*Estratto*:
Allieva di A. Reicha, Louise Farrenc è una delle personalità più interessanti del romanticismo francese. In un’epoca in cui l’accesso al professionismo musicale era riservato alle cantanti d’opera, relegando il resto delle musiciste ad una educazione dilettantesca e non istituzionale, L. Farrenc riuscì ad affermarsi come pianista, didatta, compositrice ed, infine, editrice, assieme al marito, il flautista Jacques Farrenc.

Prima donna a ricevere un incarico di docenza presso il Conservatorio di Parigi – incarico ricoperto dal 1842 al 1873 – fu apprezzata sia da H. Berlioz, che lodava le sue qualità di orchestratrice, sia dallo stesso R. Schumann, il quale, negli scritti critici, parla espressamente della sua “Air russe varié” op.17 per pianoforte, citandola per eleganza, sobrietà ed equilibrio formale.

Ed è proprio la qualità del suo stile compositivo, temperato sulla lezione dei grandi compositori del passato e provvisto di un solido bagaglio tecnico, ad imporsi nell’ambito di un clima culturale dominato dalla dilagante popolarità dell’opera, da una parte, e, dall’altra, da una pratica strumentale caratterizzata dal virtuosismo o dalla rappresentazione programmatica di significati extra-musicali.

*Richieste*:
(a) Trascrivi dal brano su Louise Farrenc la parte che comincia con le parole "Allieva di A." e termina con "flautista Jacques Farrenc.".
(b) Prosegui il brano su Louise Farrenc riprendendo subito dopo la sua ultima frase.

*Dati di partenza*:
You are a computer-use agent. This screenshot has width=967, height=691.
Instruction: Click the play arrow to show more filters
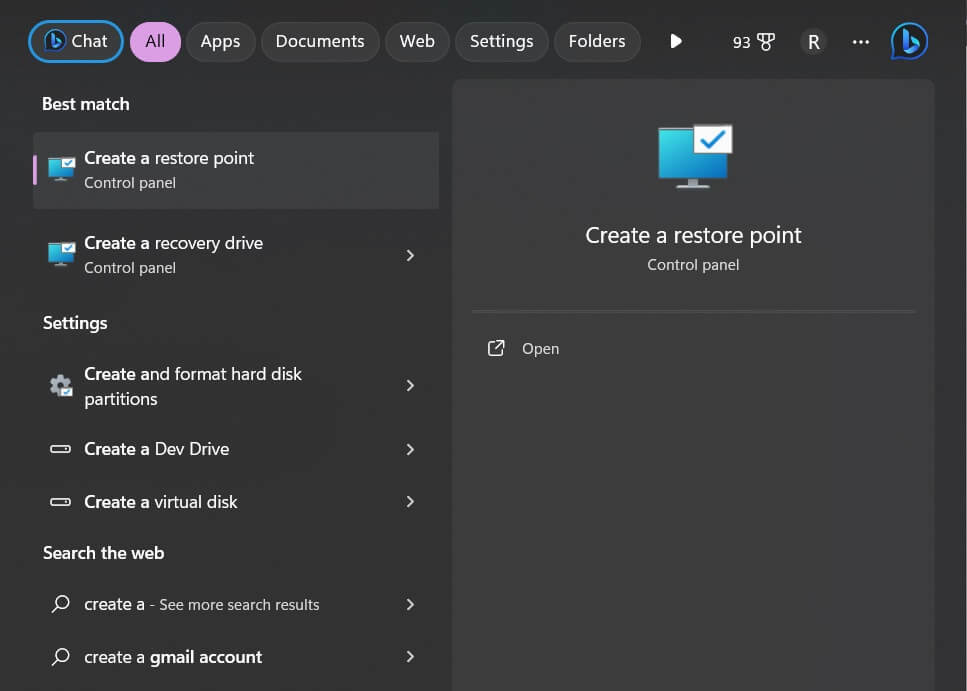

*Risposte ai compiti*:
(a)
Allieva di A. Reicha, Louise Farrenc è una delle personalità più interessanti del romanticismo francese. In un’epoca in cui l’accesso al professionismo musicale era riservato alle cantanti d’opera, relegando il resto delle musiciste ad una educazione dilettantesca e non istituzionale, L. Farrenc riuscì ad affermarsi come pianista, didatta, compositrice ed, infine, editrice, assieme al marito, il flautista Jacques Farrenc.

(b)
A queste tendenze Louise Farrenc contrappone la scelta del linguaggio “assoluto” della sonata e della sinfonia; al facile melodizzare sostituisce un’accurata elaborazione delle linee sonore, secondo effetti di contrasto timbrico o di interazione contrappuntistica, mentre anche nell’assunzione dei generi in voga, quali le numerose variazioni su temi operistici o gli studi per pianoforte, emerge la libertà interpretativa dei modelli tradizionali assieme ad una tradizionale progettualità formale.

Cronologicamente successiva alla produzione pianistica – composta da 32 numeri, per la maggior parte datati tra il 1830 ed il 1850 – è l’elaborazione dell’opera sinfonica e cameristica. In particolar modo quest’ultima si rivela in ambito estetico congeniale alle qualità compositive della Farrenc che può sfruttare l’esperienza precedentemente accumulata in funzione di una migliore resa strumentale e di una maggiore linearità discorsiva. Un primo importante contributo – ancora più apprezzabile considerando la scarsa propensione dei compositori francesi del tempo a cimentarsi nella musica da camera – si realizza con le due sonate per violino e pianoforte, i quintetti per pianoforte e archi e prosegue con il celebre nonetto op.38 – la cui prima esecuzione fu affidata, tra gli altri, al violinista Joachim – e con il sestetto per pianoforte e fiati op.40.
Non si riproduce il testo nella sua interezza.